Hell hath no fury like a Kozo with a butt fulla thornes
At the beginning of 1942 Kozo had orders to ‘find suitable targets in California’ and it’s no mystery that he picked this oil field. The plan was to light the oil field on fire and with any luck might me might burn down America. After the shelling the commander radioed that he had “set the country in flames.” This was a bit of an exaggeration as the I-17 gunners only damaged one pier slightly.
‘Well, I don’t think this is gonna burn down America.”
The submarine was named I-17 and it had been at Pearl Harbor on Dec 7th. It also shelled a oil tanker off the northern California coast. As the ship was sinking the crew took to the lifeboats and came ashore at Crescent City. A day later the, very much afloat, and only slightly damaged ship floated up on the beach. The crew must have felt like this was their cactus patch.
Even though he wasn’t successful in burning down the house.
Kozo hoped that he’d sow fear in the hearts of the Americans. This part worked and the attack brought the terror and confusion to a fever pitch. Locals reported seeing signal lights in the mountains presumably communicating with the submarine. As a direct result of this, all lights along the coast were ordered to be extinguished and a move was made to round up the Japanese and Japanese Americans to be removed from the Pacific Coast. It is popularly assumed that the Japanese were ordered into the camps. This isn’t strictly correct. If you had relatives further east you could go there and about 10% did. But if you couldn’t, you were ordered to wrap up your affairs and report to temporary tent camps. One was where San Bruno’s Tanforan Shopping Center is today. And just for good measure the the Feds rounded up 1,700 Italians in San Francisco as possible Nazi collaborators and put them in camps. They let them go in a few days when the discovered that nearly all the fishermen in San Francisco were Italian and the boats stopped fishing. Even some Germans were rounded up.
After seventeen 5.5 inch rounds were shot at the oil field the I-17 submerged and sailed away; the mission completed and honor restored. America went on the win the War, as you have probably heard. When the Japanese sub firing on the oil field it was the first time since 1812 that the US mainland had been fired on.
Steven Spielberg made a film based in part on the incident called 1941.
It’s a comedy just 35 years after the War when few folks were laughing about the yet.
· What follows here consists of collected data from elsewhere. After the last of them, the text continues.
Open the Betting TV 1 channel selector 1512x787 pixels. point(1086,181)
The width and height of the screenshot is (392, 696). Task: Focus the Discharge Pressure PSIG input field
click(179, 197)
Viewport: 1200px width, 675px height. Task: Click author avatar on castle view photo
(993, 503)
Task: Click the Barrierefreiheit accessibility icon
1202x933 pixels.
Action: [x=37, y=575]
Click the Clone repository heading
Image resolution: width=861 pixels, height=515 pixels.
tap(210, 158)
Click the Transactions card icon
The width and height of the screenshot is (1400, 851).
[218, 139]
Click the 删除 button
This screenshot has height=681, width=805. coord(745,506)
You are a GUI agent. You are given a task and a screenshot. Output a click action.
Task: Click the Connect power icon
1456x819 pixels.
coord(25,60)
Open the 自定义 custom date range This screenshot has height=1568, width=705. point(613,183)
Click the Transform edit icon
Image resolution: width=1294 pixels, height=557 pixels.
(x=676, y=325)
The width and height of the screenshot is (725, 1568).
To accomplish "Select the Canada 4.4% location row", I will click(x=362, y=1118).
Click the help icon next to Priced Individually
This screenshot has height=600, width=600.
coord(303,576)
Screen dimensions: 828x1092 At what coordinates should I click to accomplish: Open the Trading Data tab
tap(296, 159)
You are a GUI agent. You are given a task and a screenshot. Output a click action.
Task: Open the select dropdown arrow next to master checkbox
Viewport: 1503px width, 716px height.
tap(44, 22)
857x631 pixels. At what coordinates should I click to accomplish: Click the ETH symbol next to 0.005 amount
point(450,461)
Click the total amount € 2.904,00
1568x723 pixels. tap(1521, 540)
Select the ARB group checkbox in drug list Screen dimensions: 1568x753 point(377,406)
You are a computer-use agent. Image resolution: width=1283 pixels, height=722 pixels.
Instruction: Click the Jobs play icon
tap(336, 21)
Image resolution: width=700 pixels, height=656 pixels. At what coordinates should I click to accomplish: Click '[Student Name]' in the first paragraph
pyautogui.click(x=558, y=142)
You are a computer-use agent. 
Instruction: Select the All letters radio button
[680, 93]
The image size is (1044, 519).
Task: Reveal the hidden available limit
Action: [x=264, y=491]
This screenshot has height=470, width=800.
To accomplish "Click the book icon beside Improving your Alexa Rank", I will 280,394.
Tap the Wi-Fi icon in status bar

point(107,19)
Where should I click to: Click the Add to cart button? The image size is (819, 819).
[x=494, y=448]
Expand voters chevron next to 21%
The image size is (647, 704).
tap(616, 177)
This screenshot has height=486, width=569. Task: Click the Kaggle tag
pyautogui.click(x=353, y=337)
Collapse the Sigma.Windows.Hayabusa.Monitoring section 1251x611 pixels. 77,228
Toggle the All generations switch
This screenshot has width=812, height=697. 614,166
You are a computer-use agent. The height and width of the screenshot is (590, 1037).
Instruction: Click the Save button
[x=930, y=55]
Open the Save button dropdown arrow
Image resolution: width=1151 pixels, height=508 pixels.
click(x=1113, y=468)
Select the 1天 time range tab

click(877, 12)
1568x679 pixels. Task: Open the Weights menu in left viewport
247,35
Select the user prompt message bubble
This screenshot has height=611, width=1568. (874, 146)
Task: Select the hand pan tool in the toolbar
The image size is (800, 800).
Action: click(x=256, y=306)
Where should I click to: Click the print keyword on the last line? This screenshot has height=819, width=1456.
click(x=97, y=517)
Although a critical failure, and stunningly awful it made over $100 ($400 million today) and had a gigantic and amazing cast.
The cactus patch is still there but the oil field is long gone.
‘Ouch!”
The submarine commanded by Kozo Nishino did fire on the oil field on Feb. 23rd. The part that didn’t happen is that Kozo had never been an oil tanker ship captain and he never visited America prior to the attack. But the story is still part of the local history with its parables pointing up Japanese pride and American insensitivity so it has proven to be very sticky (even prickly) over the years.
Many folks ask me if what I write about is entirely true. That isn’t an easy question to answer because like Kozo and the cactus some stories aren’t true in a historic sense. But since folks repeat it it becomes the story.
We now live in era where fanciful stories are less benign. A certain ex president looks you straight in the eye and tells you the Moon is made of green cheese and that he has a very, very bigly golf course there are a certain percentage of people who say they believe it.
The following chart is my very favorite chart of all time. Notice that 3% of atheists believe in Heaven and 5% believe in Hell.
Me, I believe in magic!
Well Blow me down or up depending on your view
Always an informative and wonder filled stories
Love ya Cap
please keep em comin
I love that I’ve never heard of 1941. Am I alone here? Must have been really bad to have vanished off the face of the earth.